Unfortunately it gets worse: many academics, for reasons of time, money and the hassles that come with proper peer review, can’t resist the temptation of cheap, fast, trouble-free publication, available in the scholarly publishing underworld. Most will deny this and will come up with all kinds of stories and justifications designed not to placate critics but to feed the most universal of all human foibles, self-persuasion. At first they were thought of as victims of ‘predatory’ scams. Now there could be more pseudo-academics in league with pseudo-publishers than there are scammers. The age of academic racketeering, it’s been said, is well and truly upon us and set to get worse as the pressing need to publish drives the careers of ambitious scholars.

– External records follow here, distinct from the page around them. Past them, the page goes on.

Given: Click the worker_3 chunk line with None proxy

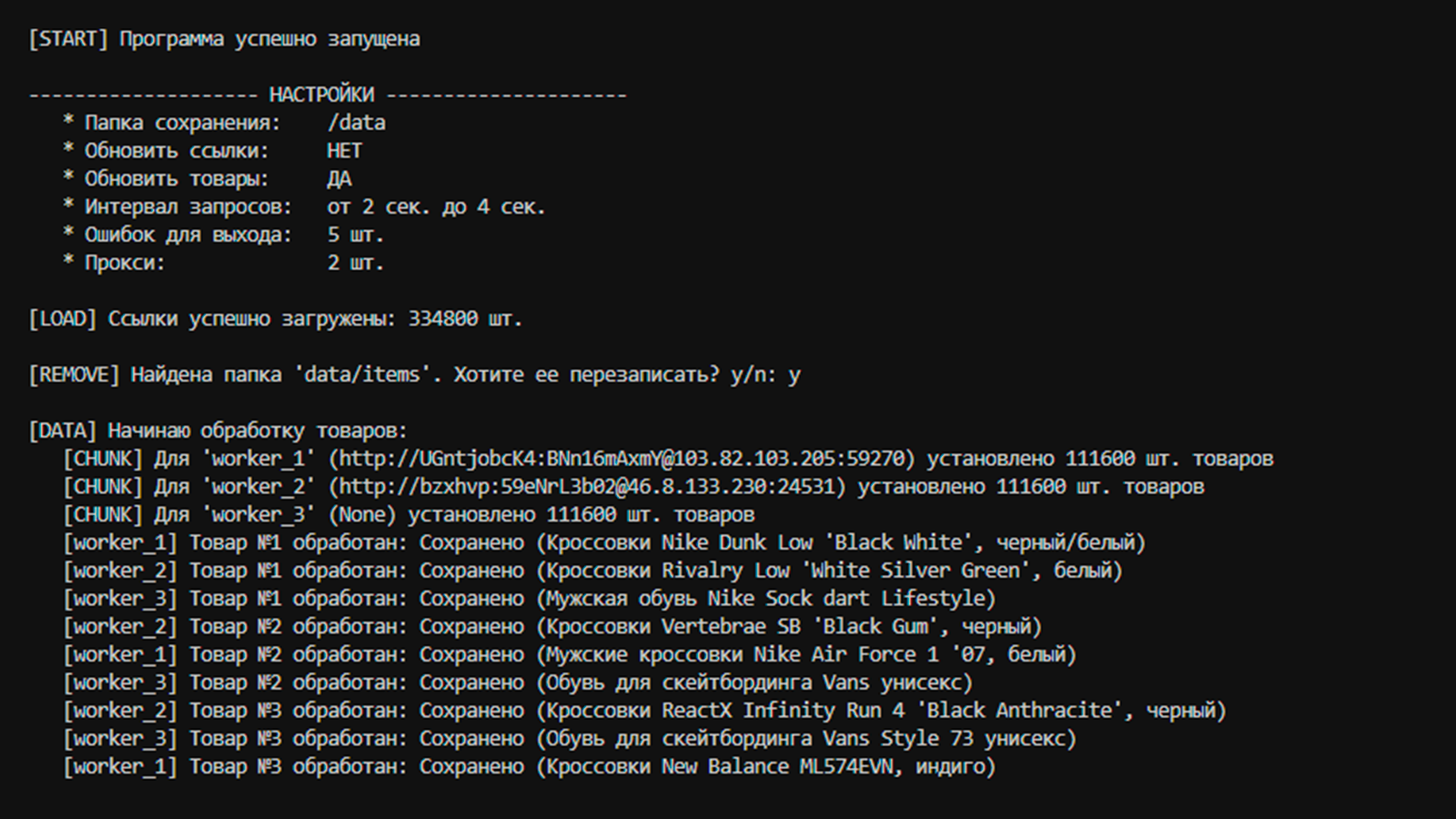Looking at the screenshot, I should pos(409,515).
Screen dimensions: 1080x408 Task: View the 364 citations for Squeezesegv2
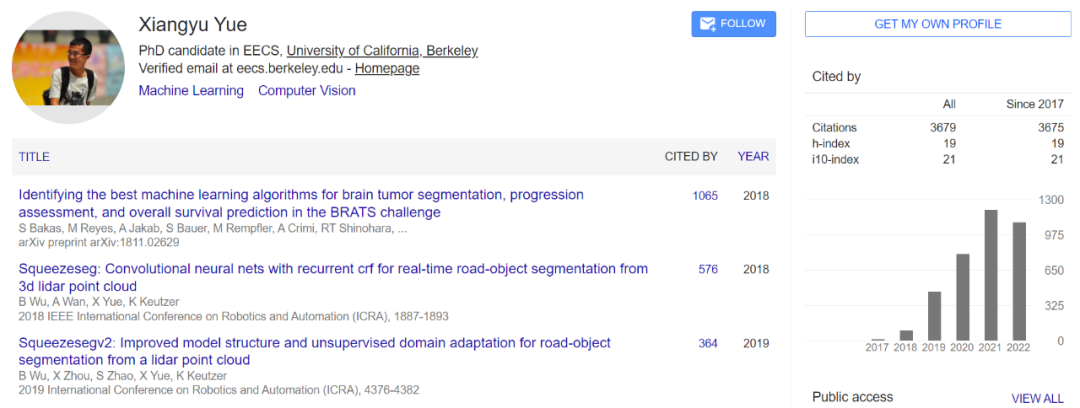point(708,343)
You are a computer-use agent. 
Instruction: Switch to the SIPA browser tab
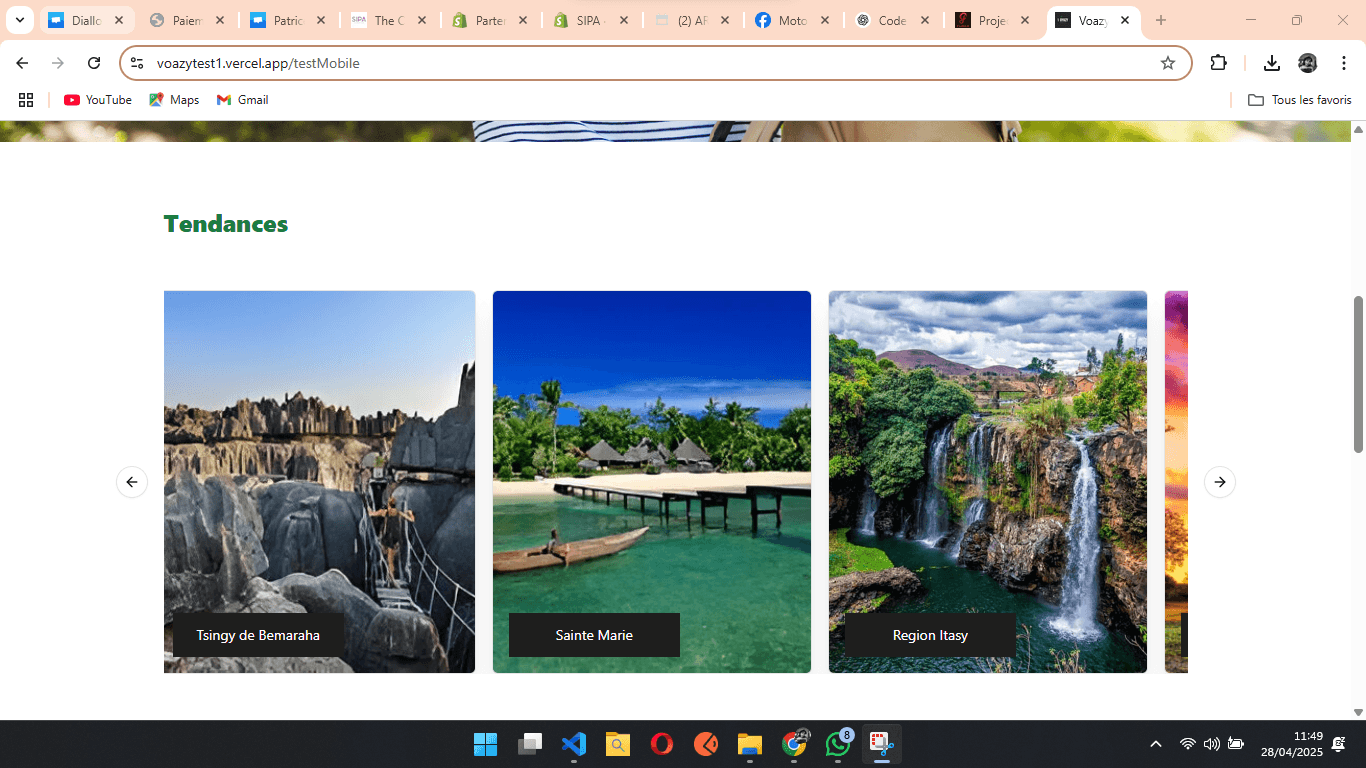[x=588, y=20]
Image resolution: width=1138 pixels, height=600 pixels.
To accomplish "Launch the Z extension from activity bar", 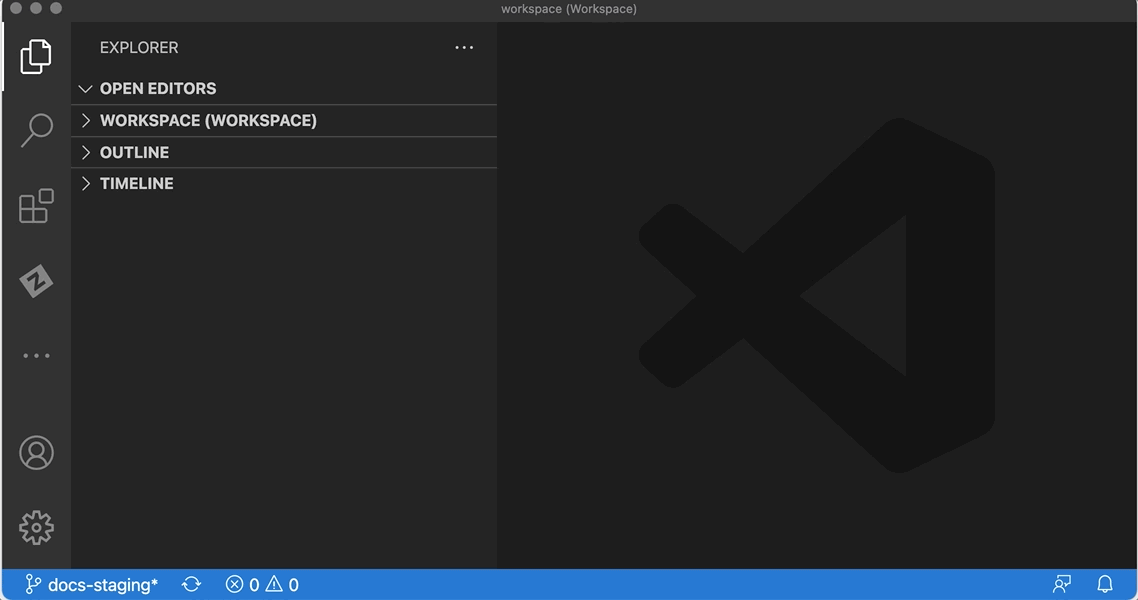I will (36, 280).
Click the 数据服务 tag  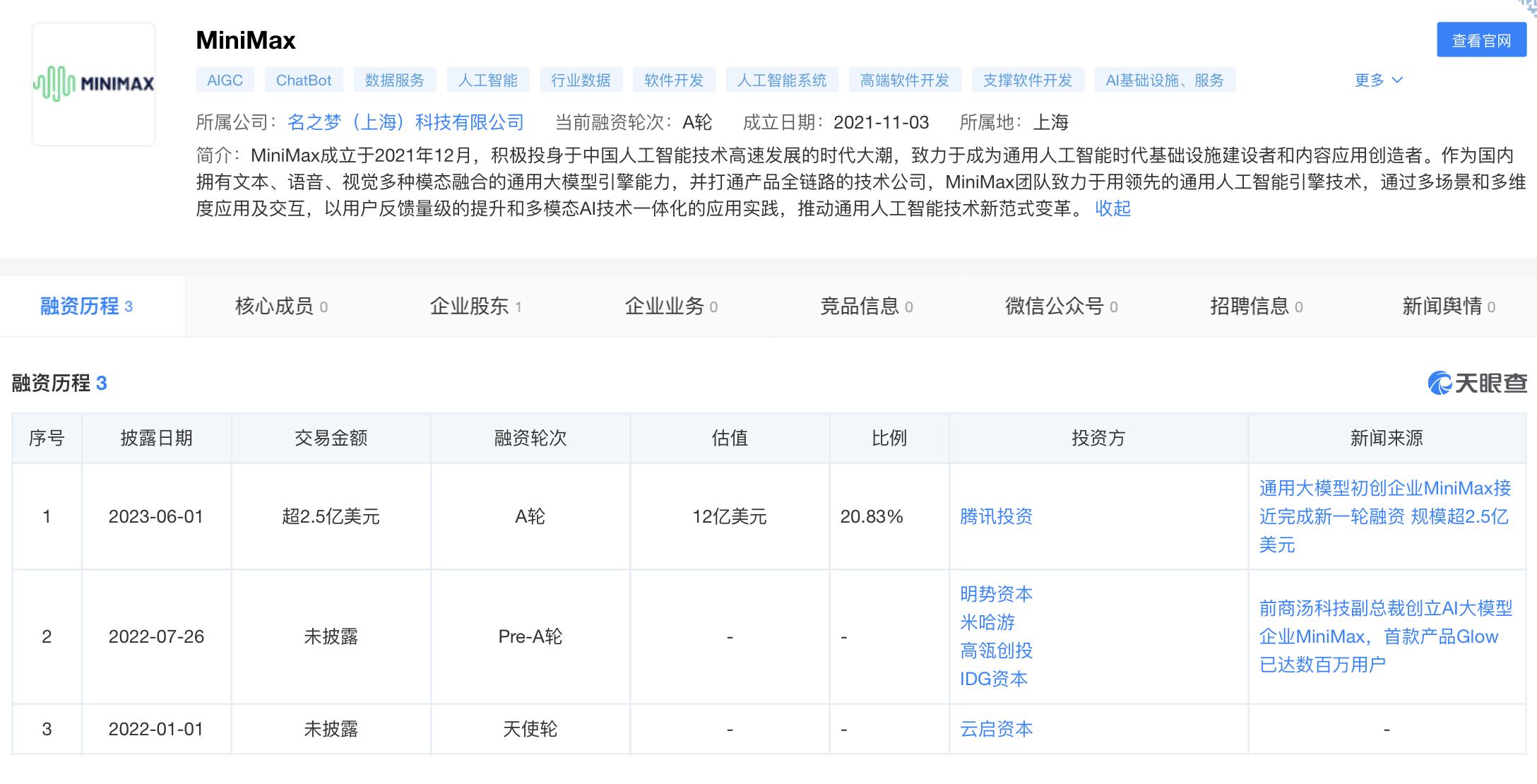[x=394, y=80]
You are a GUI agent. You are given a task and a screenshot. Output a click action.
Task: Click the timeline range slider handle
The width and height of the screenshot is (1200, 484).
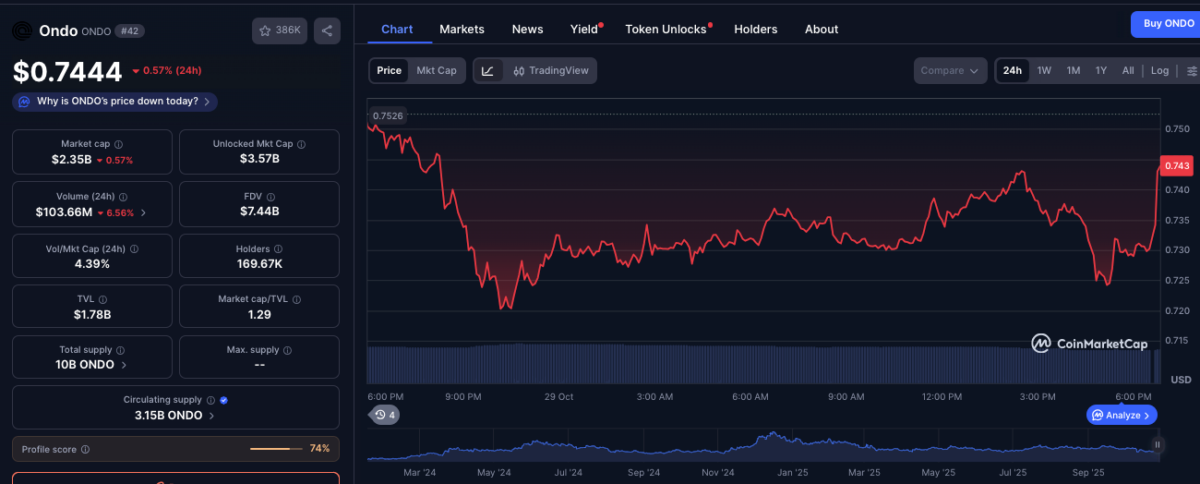click(1157, 445)
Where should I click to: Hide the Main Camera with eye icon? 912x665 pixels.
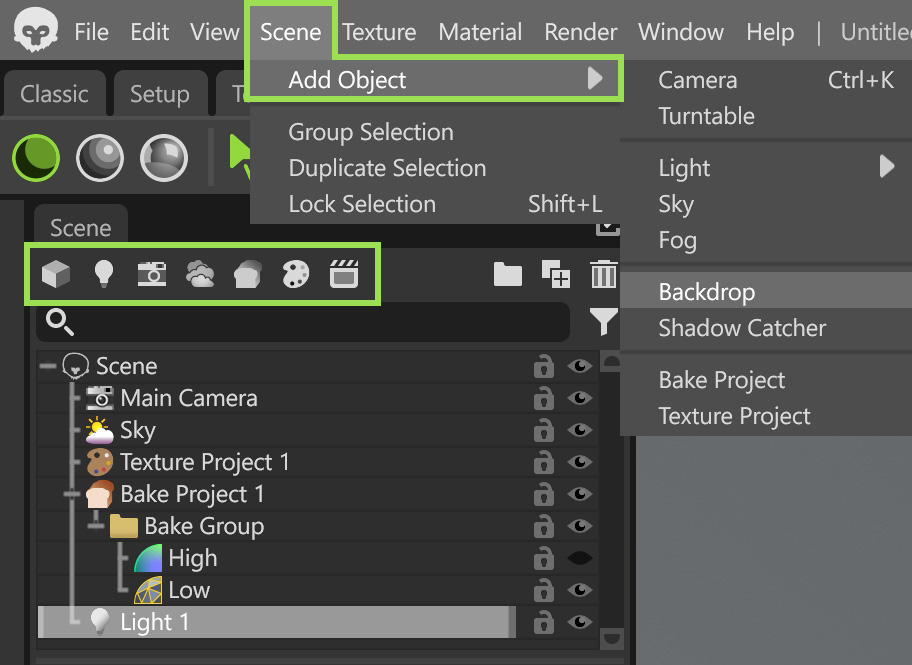pyautogui.click(x=580, y=398)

This site will look at the publishers, journals, editors, conference organisers and scholars whose practices merit scrutiny and need reform. It will be built up over time, and it’ll take a fair while. In fact it really can’t ever be completed, because pseudo-publishers, pseudo-conference organisers and pseudo-academics come and go constantly. Adopting a policy of maximum transparency, I’ll upload onto the site the working copies (warts and all) of my data, for two reasons. One, because it will take too many years to get each data set into polished and up-to-the-minute form. Two, because even if a data set is current and flawless it won’t last in that condition for more than a week because it’s recording the activities of thousands of people, and people’s activities change all the time. Hence the working copies are never likely to be anything else, so you may as well have them now and, if you’re interested, watch them evolve.
The ultimate aim is to get the swindlers out of the academy and prevent any further erosion of public trust in scholarship in general and science in particular. That has no chance of success at the moment because universities are the major players in the game, and universities, with very few exceptions, have no policies to deal with the problem; all they have is advice and awareness campaigns, some vigorous, some feeble or token. Turning faculty alerts into policy is a major step on the road to reform.